#### Required task 1
Name the inputs that LaDA is given, according to the LaDA passage.
#### Required task 2
Quote the stretch of the LaDA passage from "To operationalize this" through "soft-label contrastive learning.".

#### Selection
= = = = = = =

Concretely, given visual observations \mathit{V}_{t}, language instructions \mathit{L}_{t}, and corresponding low-level actions \mathbf{a}_{t}=[\Delta x,\Delta y,\Delta z,\phi_{x},\phi_{y},\phi_{z},g], LaDA learns embeddings where actions with semantically related primitives—such as similar translation direction, rotation axis, or gripper state—are placed closer together. Unlike conventional contrastive learning that relies on discrete positive or negative pairs, LaDA utilizes a continuous notion of semantic affinity guided by linguistic similarity. This enables soft alignment among partially related actions, capturing fine-grained motion correspondences and preserving shared semantics across tasks. Consequently, it forms a unified latent space that supports cross-task representation sharing and generalization to novel instructions.

#### 3.3.1 Soft-Label Similarity Construction

To operationalize this fine-grained alignment, LaDA constructs a soft-label similarity matrix \mathit{S}\in[0,1]^{N\times N} that encodes linguistic affinities between discretized motion primitives. By aligning partially related actions with graded weights, \mathit{S} quantitatively captures the degree of correspondence between actions that share similar translation, rotation, or gripper attributes, forming the basis for soft-label contrastive learning.

= = = = = = =

#### Excerpted records

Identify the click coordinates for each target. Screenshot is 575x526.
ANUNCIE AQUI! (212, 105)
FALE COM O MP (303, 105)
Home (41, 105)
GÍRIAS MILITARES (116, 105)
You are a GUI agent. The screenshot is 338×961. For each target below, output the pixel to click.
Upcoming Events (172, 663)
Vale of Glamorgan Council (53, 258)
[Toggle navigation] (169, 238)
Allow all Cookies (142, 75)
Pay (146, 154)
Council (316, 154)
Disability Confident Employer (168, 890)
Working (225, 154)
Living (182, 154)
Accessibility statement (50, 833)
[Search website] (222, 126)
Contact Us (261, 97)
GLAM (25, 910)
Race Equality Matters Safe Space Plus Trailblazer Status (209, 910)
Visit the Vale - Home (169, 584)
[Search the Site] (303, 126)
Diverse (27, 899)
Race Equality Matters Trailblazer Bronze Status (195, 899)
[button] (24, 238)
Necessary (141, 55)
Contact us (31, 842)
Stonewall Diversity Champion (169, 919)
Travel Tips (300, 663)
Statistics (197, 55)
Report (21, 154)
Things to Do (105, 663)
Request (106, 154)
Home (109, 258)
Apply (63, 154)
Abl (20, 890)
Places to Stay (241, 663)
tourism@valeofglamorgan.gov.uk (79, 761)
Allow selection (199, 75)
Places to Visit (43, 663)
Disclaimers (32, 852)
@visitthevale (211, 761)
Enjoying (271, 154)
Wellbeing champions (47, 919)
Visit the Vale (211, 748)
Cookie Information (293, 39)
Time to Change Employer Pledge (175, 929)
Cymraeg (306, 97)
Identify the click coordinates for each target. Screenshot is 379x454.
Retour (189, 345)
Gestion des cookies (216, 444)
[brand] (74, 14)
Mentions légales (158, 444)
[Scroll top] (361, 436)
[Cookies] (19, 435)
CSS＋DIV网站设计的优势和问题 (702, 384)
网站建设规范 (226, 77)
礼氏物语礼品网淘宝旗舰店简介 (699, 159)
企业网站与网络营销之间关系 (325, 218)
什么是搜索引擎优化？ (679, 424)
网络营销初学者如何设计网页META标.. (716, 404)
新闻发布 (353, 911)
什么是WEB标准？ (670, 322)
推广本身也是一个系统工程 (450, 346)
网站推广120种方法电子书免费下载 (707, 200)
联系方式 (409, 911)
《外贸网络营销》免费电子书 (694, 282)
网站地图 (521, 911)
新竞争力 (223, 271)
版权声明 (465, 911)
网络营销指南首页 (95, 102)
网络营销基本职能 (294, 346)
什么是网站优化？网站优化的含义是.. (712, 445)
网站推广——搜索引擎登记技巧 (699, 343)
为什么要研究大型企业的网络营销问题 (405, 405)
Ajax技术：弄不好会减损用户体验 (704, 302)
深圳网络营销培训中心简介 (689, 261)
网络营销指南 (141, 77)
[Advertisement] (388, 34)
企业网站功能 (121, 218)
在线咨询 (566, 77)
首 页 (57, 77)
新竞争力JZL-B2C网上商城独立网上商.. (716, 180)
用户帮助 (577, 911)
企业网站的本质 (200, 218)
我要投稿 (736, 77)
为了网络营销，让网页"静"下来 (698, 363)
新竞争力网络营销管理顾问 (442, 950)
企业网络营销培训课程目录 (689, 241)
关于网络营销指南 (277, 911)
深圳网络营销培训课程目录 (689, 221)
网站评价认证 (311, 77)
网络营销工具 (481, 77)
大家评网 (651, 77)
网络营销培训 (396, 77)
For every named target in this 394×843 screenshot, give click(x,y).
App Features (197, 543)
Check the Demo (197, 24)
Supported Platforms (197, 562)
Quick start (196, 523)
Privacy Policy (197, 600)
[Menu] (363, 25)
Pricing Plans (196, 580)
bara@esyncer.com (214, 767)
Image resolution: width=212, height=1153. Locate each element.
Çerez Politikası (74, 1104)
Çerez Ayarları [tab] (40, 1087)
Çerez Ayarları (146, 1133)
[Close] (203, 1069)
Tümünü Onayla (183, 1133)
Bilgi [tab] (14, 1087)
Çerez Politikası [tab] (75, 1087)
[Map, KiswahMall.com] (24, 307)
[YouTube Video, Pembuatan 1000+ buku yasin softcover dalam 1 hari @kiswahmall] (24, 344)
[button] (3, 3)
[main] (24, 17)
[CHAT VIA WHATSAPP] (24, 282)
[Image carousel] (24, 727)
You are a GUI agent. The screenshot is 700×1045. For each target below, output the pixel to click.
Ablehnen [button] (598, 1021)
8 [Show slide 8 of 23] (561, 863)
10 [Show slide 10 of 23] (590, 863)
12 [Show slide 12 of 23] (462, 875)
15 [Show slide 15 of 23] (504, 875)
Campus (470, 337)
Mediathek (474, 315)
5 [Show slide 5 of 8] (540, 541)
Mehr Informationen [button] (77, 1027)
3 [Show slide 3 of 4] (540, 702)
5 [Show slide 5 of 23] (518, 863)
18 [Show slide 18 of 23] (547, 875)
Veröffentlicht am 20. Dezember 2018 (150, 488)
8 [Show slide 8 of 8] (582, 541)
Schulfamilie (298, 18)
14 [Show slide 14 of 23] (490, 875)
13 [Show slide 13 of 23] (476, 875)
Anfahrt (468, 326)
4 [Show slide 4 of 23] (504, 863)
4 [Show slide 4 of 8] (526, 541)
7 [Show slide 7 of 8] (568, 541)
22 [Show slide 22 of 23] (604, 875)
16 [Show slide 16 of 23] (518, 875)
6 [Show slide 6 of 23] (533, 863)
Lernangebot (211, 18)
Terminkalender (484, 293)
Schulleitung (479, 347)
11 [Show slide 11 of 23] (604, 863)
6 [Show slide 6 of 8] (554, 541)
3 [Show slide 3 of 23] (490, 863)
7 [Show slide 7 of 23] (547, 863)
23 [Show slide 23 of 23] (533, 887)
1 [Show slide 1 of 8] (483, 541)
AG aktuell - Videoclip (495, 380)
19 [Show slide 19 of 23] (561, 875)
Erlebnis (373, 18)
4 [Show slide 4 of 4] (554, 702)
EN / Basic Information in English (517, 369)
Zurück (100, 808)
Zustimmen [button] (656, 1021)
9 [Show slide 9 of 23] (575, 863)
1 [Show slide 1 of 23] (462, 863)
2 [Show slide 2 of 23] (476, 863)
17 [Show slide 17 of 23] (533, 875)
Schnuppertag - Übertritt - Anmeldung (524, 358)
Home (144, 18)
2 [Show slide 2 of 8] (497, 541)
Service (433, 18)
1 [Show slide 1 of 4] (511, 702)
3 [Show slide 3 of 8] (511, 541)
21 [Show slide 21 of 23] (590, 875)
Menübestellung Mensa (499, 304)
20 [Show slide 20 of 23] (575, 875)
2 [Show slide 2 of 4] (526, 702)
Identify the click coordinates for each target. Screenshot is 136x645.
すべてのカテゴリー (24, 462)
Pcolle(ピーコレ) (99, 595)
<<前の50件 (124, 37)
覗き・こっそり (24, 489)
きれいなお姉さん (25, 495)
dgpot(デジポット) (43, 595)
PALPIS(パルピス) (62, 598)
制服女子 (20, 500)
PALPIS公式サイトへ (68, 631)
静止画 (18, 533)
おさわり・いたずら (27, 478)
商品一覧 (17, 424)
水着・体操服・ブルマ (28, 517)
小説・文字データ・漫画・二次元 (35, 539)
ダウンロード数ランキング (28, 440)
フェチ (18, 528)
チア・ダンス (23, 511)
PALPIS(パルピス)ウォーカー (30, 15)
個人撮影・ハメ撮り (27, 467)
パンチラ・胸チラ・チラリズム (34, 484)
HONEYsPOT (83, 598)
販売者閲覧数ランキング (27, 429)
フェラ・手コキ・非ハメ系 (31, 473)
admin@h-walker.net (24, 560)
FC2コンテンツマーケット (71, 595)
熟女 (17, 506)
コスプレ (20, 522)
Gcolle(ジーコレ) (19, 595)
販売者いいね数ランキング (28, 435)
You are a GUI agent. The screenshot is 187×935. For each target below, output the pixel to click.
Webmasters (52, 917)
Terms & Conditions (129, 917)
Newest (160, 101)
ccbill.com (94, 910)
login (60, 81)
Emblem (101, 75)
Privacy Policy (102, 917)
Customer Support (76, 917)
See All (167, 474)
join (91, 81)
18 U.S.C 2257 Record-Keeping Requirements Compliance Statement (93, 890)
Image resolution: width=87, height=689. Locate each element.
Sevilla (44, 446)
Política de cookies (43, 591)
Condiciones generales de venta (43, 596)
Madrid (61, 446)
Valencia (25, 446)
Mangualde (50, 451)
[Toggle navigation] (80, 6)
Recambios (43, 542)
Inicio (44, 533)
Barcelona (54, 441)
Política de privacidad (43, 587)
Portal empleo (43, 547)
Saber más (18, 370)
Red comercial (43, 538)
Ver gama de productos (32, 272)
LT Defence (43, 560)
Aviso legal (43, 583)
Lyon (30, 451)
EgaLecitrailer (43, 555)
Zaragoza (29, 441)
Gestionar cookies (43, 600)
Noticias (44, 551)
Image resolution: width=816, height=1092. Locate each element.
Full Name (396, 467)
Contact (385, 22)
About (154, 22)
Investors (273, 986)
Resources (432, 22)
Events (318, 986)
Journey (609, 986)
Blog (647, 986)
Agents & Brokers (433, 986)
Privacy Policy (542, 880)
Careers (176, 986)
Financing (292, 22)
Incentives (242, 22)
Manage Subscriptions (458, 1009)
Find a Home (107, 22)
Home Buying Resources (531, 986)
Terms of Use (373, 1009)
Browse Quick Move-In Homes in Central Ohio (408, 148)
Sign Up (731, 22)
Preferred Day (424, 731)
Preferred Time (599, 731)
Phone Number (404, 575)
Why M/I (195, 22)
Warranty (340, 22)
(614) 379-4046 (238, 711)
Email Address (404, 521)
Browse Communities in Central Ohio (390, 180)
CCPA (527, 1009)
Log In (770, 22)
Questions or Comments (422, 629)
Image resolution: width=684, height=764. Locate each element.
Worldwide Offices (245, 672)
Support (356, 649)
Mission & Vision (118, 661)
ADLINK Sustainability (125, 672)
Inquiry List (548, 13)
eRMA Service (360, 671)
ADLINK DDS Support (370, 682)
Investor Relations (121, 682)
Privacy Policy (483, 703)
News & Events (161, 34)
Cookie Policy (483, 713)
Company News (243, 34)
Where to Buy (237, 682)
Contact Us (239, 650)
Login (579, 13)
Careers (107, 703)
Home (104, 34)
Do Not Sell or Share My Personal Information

= = = = = = =

#### Result 1
- Visual observations
- Language instructions
- Corresponding low-level actions

#### Result 2
To operationalize this fine-grained alignment, LaDA constructs a soft-label similarity matrix \mathit{S}\in[0,1]^{N\times N} that encodes linguistic affinities between discretized motion primitives. By aligning partially related actions with graded weights, \mathit{S} quantitatively captures the degree of correspondence between actions that share similar translation, rotation, or gripper attributes, forming the basis for soft-label contrastive learning.